Extrae de las filas de abajo todas las líneas que contengan la palabra "point".

┌──

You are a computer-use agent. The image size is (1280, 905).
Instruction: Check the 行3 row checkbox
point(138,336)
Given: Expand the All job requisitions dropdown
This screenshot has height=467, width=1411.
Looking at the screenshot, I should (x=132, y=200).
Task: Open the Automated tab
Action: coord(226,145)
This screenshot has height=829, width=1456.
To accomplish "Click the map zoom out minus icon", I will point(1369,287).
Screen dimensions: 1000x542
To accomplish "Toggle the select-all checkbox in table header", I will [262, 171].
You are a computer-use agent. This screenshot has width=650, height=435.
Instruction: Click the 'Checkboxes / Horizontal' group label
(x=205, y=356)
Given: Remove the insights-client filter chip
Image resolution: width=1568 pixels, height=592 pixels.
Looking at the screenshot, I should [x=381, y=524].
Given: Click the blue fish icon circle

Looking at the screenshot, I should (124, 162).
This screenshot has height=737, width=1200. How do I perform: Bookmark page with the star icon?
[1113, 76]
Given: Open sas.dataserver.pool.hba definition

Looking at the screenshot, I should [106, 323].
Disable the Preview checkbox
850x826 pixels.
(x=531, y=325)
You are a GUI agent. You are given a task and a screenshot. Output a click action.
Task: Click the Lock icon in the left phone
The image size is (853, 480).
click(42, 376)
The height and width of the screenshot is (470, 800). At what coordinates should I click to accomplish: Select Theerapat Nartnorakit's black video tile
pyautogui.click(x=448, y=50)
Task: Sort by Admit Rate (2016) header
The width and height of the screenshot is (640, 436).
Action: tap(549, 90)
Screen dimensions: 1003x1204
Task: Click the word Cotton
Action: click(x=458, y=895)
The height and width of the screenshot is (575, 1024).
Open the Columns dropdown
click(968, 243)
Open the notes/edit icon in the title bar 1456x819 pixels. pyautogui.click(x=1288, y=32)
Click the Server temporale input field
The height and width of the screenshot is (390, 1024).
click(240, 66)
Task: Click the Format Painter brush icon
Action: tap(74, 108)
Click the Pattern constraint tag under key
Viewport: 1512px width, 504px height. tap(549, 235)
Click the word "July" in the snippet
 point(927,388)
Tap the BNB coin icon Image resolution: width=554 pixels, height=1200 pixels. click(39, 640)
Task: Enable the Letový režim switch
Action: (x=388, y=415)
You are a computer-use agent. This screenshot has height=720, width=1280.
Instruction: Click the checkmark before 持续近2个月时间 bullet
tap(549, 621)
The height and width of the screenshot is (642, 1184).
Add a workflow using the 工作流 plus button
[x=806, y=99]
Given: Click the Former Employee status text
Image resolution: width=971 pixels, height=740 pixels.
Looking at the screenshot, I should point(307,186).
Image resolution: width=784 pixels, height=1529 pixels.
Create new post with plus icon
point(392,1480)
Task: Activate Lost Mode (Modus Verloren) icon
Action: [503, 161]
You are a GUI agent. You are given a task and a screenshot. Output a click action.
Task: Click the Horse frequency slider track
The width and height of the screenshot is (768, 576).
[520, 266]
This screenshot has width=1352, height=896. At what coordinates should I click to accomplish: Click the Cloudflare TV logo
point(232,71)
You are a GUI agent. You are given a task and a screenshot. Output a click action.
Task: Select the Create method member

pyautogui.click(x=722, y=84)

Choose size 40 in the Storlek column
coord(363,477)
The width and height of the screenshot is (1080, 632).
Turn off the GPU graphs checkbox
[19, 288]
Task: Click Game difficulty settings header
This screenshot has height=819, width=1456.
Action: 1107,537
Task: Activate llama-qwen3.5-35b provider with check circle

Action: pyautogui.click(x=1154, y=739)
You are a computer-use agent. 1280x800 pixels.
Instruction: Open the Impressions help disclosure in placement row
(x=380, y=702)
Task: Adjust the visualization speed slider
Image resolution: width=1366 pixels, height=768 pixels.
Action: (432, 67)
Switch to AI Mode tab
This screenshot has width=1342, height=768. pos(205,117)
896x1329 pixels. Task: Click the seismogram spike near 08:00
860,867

└──

# RESULTADO DEL EJERCICIO:
point(138,336)
To accomplish "Click the map zoom out minus icon", I will point(1369,287).
 point(927,388)
Looking at the screenshot, I should point(307,186).
point(392,1480)
point(232,71)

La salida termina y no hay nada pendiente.